* What to do
Please state which operating system the poster uses, according to the forum post on running Python and Tensorflow in parallel.

*** Page text ***

Misc.Dec 29, 2019
AppianEjvt23

Python and Tensorflow in Parallel

Hey all, unfortunately, I've been stuck on this task for a couple weeks now and would really like to figure it out soon. Since most people here are in tech, I was curious if anyone would be able to provide some assistance. Background: I'm on Windows using Python and Tensorflow to perform inference on 3 deep learning models I have. I have a function, let's call it "func_load", that loads the 3 models into memory (takes a few minutes). Then, I have another function, let's call it "func_infer", that performs inference on the 3 models sequentially. My goal is to perform the 3 models' inference in parallel using either multi-processing or multi-threading. I've already tried both. 1. For multi-threading, I can't seem to get it running in parallel. All I need to do is call session.run() in Tensorflow to get the inference. If I'm understanding correctly, session.run() releases the Python Global Interpreter Lock (GIL), so if I call it on the 3 different session in 3 different threads, theoretically, it should all be run in parallel - but it's still running in the same amount of time as if being run sequentially! For reference on what I'm doing with multi-threading (I'm using the lines below for my 3 threads): workers = [lambda input_list: sess.run(y_op, {x_inp: input_list, tflag_op: False}) for sess in sessions] t = threading.Thread(target=workers[idx], args=(input_list,)) t.start() ... t.join() 2. For multi-processing, I'd like to be able to create 3 different processes, using multiprocessing.Process() and then call func_load() on each of them with one model each. Then, I'd like to use those same processes to call func_infer(). I haven't been able to figure out a way to do that with processes though - calling 2 different functions at different points in the script. Does anyone have any suggestions on how to approach these tasks? Any help would be greatly appreciated! I’ve actually already posted about this in SO, but haven’t gotten much further as well btw.

*** Material provided ***

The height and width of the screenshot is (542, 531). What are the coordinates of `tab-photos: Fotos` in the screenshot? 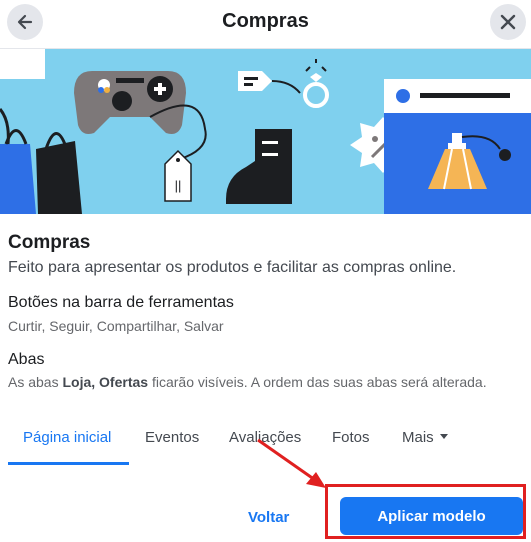 It's located at (351, 442).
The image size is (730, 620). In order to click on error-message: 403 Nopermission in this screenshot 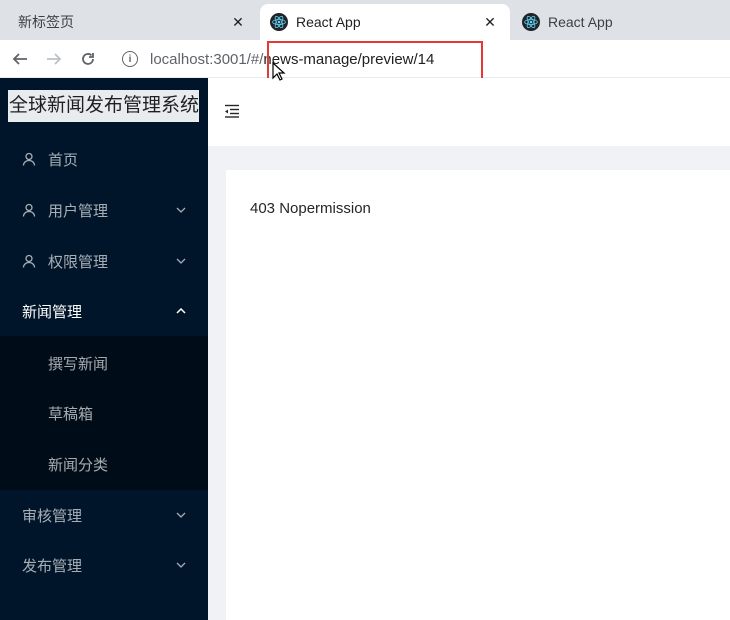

***

* Exercise result
Windows.